Es en este contexto donde economistas como Reetika Khera sostienen que la calidad de los datos adquiere una relevancia que trasciende el debate puramente técnico. En su reciente obra "Freebies or Rights", Khera argumenta que los datos son el faro que guía la elaboración de políticas y resultan esenciales para que el público pueda participar en debates informados sobre asuntos de importancia colectiva. Como evidencia de esta tesis, señala las brechas en estadísticas elementales, tales como tasas de urbanización y alfabetismo, cuyos registros quedaron desactualizados debido a los retrasos acumulados en el censo. Las consecuencias, sostiene, no son abstractas ni académicas.
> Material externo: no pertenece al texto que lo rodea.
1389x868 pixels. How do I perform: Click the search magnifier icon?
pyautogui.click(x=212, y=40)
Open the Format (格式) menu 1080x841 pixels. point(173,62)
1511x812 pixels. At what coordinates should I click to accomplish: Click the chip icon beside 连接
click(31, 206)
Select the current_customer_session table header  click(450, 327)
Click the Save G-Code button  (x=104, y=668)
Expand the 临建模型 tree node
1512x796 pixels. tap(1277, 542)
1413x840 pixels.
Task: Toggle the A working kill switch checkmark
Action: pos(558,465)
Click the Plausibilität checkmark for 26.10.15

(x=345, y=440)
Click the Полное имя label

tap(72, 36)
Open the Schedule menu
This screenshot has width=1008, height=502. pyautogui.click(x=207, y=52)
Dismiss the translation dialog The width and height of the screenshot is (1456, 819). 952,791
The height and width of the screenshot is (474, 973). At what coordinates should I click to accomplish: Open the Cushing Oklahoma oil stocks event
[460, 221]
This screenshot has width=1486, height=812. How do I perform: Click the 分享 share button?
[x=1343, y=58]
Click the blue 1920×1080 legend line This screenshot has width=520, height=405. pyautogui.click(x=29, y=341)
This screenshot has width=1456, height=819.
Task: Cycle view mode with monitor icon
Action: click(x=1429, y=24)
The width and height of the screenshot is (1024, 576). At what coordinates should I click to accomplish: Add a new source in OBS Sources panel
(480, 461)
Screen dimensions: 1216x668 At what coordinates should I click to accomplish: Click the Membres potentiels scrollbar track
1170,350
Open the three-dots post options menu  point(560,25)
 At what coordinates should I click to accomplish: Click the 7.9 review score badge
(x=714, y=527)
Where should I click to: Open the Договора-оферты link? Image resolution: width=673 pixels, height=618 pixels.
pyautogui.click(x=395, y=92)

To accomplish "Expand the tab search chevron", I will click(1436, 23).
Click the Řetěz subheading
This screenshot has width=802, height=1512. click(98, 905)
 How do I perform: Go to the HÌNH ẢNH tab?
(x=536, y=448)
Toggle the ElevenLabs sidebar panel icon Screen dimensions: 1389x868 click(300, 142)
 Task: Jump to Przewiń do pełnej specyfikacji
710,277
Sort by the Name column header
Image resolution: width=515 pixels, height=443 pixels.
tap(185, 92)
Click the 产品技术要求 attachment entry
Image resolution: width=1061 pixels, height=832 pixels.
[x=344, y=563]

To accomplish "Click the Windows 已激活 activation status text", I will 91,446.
Debido a que el gobierno aún depende de cifras poblacionales anticuadas para determinar quién califica para recibir subsidios alimentarios, Khera estima que aproximadamente 100 millones de personas que deberían estar cubiertas se encuentran siendo excluidas de estos beneficios. Este número, comparado con problemas de hambre y malnutrición en segmentos vulnerables de la población, adquiere un peso moral incuestionable.
Repercusiones regionales y lecciones para otras naciones
El impacto de esta controversia no permanece circunscrito a los límites de India. En Sri Lanka, donde se aguardan anuncios sobre cifras de crecimiento correspondientes al segundo trimestre, el comentario editorial de medios especializados evidencia una inquietud clara. Una publicación escribió en términos que revelan preocupación: "Se espera que los formuladores de políticas y expertos de Sri Lanka no estén observando el teatro que ocurre en India con la boca abierta y soñando argumentos inteligentes para replicar. Que nos ahorren tal espectáculo". Este comentario refleja cómo los problemas de credibilidad estadística en una nación grande de la región pueden ser contagiosos, sembrando dudas sobre sistemas similares en territorios vecinos.
Las ramificaciones de esta crisis de confianza en los datos son múltiples y requieren consideración seria. Por un lado, si efectivamente las cifras de crecimiento han sido manipuladas, ello implicaría que las bases sobre las cuales se han tomado decisiones críticas de inversión, asignación de recursos y diseño de programas sociales son fundamentalmente defectuosas. Los efectos se propagarían hacia el futuro, distorsionando decisiones que todavía están por tomarse. Por otro lado, si los datos son sustancialmente correctos pero la confianza se ha erosionado más allá de reparación, entonces India enfrenta un desafío institucional de restauración de credibilidad que podría requerir reformas profundas en la estructura de gobernanza de sus organismos estadísticos. En cualquier escenario, la cualidad de las políticas públicas que emerjan en los próximos años será función directa de la capacidad que tenga la nación para resolver esta crisis de integridad informativa. La incertidumbre sobre cuáles son los verdaderos números —si el crecimiento es de 2,6%, de 7,8%, o de algún valor intermedio— palidece frente a la realidad más inquietante: una sociedad que ya no sabe a quién creerle cuando se trata de entender la realidad económica en la cual habita.